The State Department has just released its 2,000-page draft environmental review of the controversial Keystone XL pipeline, which would carry oil from the tar sands of Alberta, Canada, down to Steele City, Nebraska and on to the Gulf of Mexico.
The big takeaway: The State Department concluded that either blocking or approving the Keystone XL pipeline would have a small impact on overall greenhouse-gas emissions and future tar-sands expansions. That's because, in its view, most of Alberta's oil will find a way to get to the market anyway — if not by pipeline, then by rail.
At the high end, the review concludes, blocking all proposed future pipelines out of Alberta would cut tar sands production 2 to 4 percent and have the same climate impact as taking one million cars off the road by 2030. That's the equivalent of about 0.07 percent of current U.S. emissions. (Other environmental groups, however, have argued that the climate impacts could be six times as large as this estimate.)
Now, this report is not a final approval of the pipeline. Next up, there's a 45-day public comment period for the environmental review. Then the State Department will have to determine whether the pipeline is in America's national interest. Finally, President Obama has to decide whether to approve it or not.
Still, this is a key step in the process. Here are five key points from today's report:
1) Oil from the tar sands produces 17 percent more greenhouse-gas emissions over its life-cycle than regular oil. As such, the State Department points out that the pipeline could increase overall carbon pollution — if it leads to a major expansion of Canada's tar-sands production. That, in turn, would worsen global warming. So that brings us to the key question...

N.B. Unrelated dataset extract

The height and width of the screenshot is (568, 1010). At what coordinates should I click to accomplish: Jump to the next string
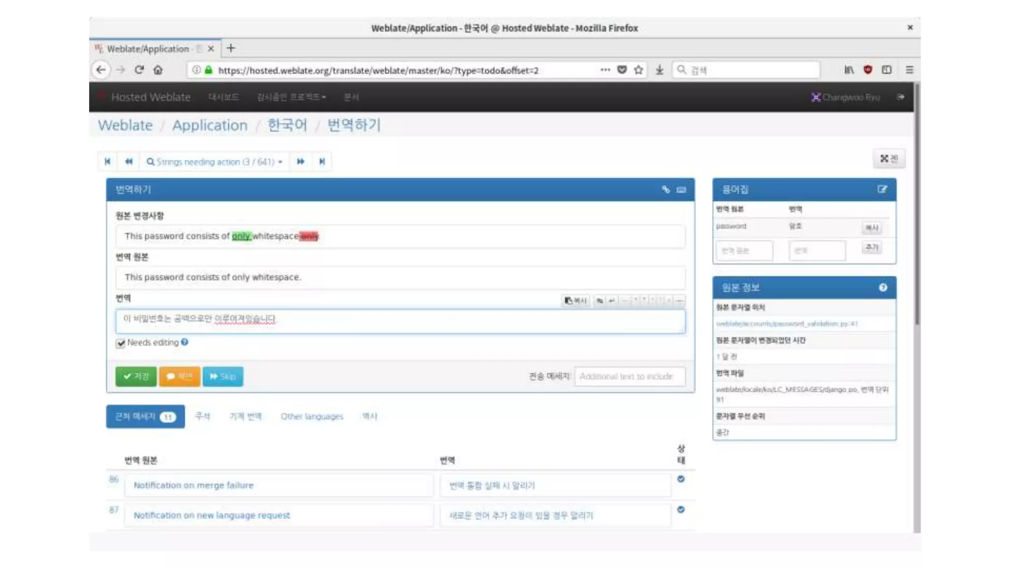pyautogui.click(x=300, y=162)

2) The State Department thinks blocking the Keystone pipeline would have only a small impact on tar-sands production and climate change. If Canada can't find an outlet for its oil, there will be less production. So what happens if Keystone XL gets blocked? A lot depends on whether other pipelines get built, such as a proposed project through British Columbia — as well as how much oil can be shipped profitably by rail instead.
The State Department considered two scenarios. First, if the Keystone pipeline is blocked, and other proposed pipelines go forward, tar sands production in Alberta "could decrease by approximately 0.4 to 0.6 percent" by 2030. A fairly small drop.
Alternatively, if Keystone XL was blocked and all of the proposed pipeline capacity out of Alberta were restricted, then tar sands production would drop by 2 to 4 percent by 2030.
That's a real dip, albeit a small one. In that second scenario, we would see a decrease of somewhere between 0.07 to 5.3 million metric tons of carbon dioxide per year by 2030. At the high end, that would be like taking one million cars off the road. But that's also equivalent to just 0.07 percent of current U.S. emissions.
Environmentalists, for their part, are hotly disputing this section of the review. The Natural Resources Defense Council, for one, has argued (pdf) the climate impact of Keystone could be at least six times as large as the State Department's estimate.
Other groups are skeptical that the oil will flow no matter what if Keystone is blocked. “Canadian tar sands exports are blocked to the west by tribes that won’t sell out their natural resources to Big Oil, and blocked to the east by the European Union’s declaration that it won’t buy dirty tar sands oil," said Jim Lyon of the National Wildlife Federation. "Without access to major U.S. export terminals from Keystone XL and other routes, tar sands production will be substantially slowed."
3) If the Keystone XL pipeline is blocked, rail transport could make up most of the difference. "Rail and supporting non-pipeline modes should be capable... of providing the capacity needed to transport all incremental Western Canadian and Bakken crude oil production to markets if there were no additional pipeline projects approved." Elsewhere, Robert Bryce has explained how rail companies will deliver oil if the pipeline gets blocked.
4) A pipeline spill is "very unlikely" to affect the key Ogallala Aquifer. The Ogallala Aquifer in the Midwest is one of the key freshwater sources for the Great Plains. So there's plenty of justifiable worry about running the Keystone pipeline through this area, given the potential for leaks.
But the State Department's not overly concerned about this: "Overall, it is very unlikely that the proposed pipeline area would affect water quality in the [Great Plains Area] due to weak downward gradients (downward groundwater flows) in the aquifers overlying the [Great Plains Area]."
5) The Keystone XL project, if built, would support 42,000 jobs over its two-year construction period. "Including direct, indirect, and induced effects, the proposed Project would potentially support approximately 42,100 average annual jobs across the United States over a 1-to 2-year construction period (of which, approximately 3,900 would be directly employed in construction activities)." As with all construction projects, these jobs would be temporary.